Lisboa, que arrecadou o European Green Capital Award 2020, figura entre as 31 metrópoles que constam no Índice das Cidades Inteligentes 2022, graças a diversos projetos de inteligência urbana que tem vindo a desenhar e a implementar. A capital portuguesa, juntamente com Guimarães (que, em 2020, recebeu a distinção 100 Cidades Inteligentes, atribuída pela Comissão Europeia) e o Porto, foram as cidades selecionadas, em Portugal, para participar na Missão Cidades, da União Europeia (UE), para ecossistemas de inovação, com vista à neutralidade do ponto de vista climático até 2030. As ações de investigação e inovação abrangem áreas como a mobilidade limpa, a eficiência energética e o planeamento urbano verde.

Leiria lidera a UrbSecurity, uma rede de cidades e regiões europeias que propõe pensar as cidades na perspetiva do crescimento sustentável e da mobilidade. A região, entretanto, já viu nascer:

  • O Tecnea, um espaço de inovação que promove o desenvolvimento de soluções disruptivas, nascidas da colaboração entre empresas da área tecnológica;
  • O projeto U-Bike, promovido pelo Instituto Politécnico de Leiria, que disponibiliza a estudantes e colaboradores da instituição 220 bicicletas elétricas;
  • O projeto internacional GAMELabsNet, também associado ao Instituto Politécnico de Leiria, nascido com o objetivo de promover a indústria em Portugal, através da criação de um laboratório dedicado a apoiar a transformação digital de empresas dos setores dos moldes, agroindústria, assistência médica e turismo.

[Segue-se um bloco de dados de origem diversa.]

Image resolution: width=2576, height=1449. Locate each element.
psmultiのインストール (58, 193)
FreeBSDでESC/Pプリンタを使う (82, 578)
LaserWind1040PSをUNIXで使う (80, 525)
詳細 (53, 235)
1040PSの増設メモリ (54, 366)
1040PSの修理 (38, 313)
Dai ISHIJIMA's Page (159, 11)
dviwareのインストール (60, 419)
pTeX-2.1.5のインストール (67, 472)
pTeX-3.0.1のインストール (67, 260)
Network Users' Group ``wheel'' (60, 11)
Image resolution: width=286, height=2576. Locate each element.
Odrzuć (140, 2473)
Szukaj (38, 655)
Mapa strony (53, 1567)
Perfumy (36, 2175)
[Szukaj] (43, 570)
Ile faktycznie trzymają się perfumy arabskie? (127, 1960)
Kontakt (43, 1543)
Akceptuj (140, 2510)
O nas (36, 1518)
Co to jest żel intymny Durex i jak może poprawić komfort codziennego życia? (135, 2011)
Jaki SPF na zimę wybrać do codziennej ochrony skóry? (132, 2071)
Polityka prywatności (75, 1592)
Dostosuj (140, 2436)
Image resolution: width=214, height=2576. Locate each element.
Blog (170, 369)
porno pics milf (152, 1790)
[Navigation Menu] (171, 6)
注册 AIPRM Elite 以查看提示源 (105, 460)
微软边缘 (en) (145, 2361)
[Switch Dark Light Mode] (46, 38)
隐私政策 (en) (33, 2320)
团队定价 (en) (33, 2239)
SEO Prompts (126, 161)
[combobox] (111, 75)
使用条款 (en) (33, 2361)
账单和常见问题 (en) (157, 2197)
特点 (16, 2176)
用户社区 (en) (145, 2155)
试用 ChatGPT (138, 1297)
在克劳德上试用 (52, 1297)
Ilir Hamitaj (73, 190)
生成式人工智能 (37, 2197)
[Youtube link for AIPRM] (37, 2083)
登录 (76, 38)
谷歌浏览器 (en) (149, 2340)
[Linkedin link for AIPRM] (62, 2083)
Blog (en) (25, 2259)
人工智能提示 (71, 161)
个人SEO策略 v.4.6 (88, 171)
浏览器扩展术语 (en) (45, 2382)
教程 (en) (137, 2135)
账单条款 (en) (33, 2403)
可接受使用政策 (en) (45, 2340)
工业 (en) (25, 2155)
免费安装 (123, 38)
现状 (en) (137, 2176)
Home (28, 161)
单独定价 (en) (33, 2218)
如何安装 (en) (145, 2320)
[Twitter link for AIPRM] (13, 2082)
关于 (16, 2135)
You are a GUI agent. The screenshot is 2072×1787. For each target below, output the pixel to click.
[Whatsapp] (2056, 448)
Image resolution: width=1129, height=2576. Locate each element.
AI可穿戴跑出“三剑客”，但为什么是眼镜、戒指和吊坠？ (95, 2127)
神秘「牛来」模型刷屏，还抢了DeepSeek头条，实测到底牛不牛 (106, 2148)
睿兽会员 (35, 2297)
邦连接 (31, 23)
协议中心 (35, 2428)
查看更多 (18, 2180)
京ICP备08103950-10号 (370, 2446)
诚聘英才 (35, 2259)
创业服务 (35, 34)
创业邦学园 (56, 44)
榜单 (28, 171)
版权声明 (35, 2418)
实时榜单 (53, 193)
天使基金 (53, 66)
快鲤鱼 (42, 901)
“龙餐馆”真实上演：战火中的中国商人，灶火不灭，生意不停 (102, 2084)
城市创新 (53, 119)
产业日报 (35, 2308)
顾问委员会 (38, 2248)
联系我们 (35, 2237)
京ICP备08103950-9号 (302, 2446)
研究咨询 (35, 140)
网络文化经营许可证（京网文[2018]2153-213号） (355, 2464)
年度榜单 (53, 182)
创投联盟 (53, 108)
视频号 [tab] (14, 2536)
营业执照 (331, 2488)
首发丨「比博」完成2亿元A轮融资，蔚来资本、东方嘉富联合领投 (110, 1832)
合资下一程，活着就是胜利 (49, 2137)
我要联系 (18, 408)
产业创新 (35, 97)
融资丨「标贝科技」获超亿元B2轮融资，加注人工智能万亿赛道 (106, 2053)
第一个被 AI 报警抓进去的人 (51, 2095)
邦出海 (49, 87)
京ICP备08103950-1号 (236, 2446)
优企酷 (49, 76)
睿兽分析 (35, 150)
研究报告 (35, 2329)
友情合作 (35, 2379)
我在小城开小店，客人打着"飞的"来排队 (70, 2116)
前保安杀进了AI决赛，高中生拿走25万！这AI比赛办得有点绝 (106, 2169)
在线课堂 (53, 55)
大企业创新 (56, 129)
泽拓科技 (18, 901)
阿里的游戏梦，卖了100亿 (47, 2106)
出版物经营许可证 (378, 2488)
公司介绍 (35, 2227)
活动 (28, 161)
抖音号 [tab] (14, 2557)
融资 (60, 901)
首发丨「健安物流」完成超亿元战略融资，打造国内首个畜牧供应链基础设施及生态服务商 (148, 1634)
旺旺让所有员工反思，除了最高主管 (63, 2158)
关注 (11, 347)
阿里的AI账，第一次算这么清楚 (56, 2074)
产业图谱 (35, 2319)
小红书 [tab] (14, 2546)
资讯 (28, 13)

Valongo recebeu, em 2022, o título Folha Verde da Europa. Para tal, contribuíram os projetos municipais de eficiência energética, a implementação de hortas biológicas urbanas e o sistema de recolha de resíduos porta-a-porta.

Viseu assumiu-se como um laboratório vivo, ao facultar às empresas tecnológicas instaladas na região a possibilidade de testarem tecnologias e ferramentas inovadoras, tais como:

  • O MUV - Mobilidade Urbana de Viseu, materializado, entre outros, no Viriato, o primeiro transporte público elétrico não tripulado em Portugal, e numa aplicação com bilheteira, horários e informação em tempo real, que inclui também o Tele BUS, um serviço de transporte a pedido, e o MUV Park, que permite a gestão de estacionamento à superfície;
  • O Viseu Recicla, que consistiu na instalação de mais de 400 ilhas ecológicas com sensores que permitem avaliar a quantidade de resíduos e interagir com os veículos de recolha de RSU.

Não é ficção, é a vida real. Cidades inteligentes tecem-se com tecnologia, mas são feitas por cidadãos inteligentes, inevitável e incontornavelmente comprometidos com o futuro. A narrativa que escolhemos viver deve concordar, em número, género e grau, com as pequenas ações do dia-a-dia. Que espaço vai querer ocupar nesta história?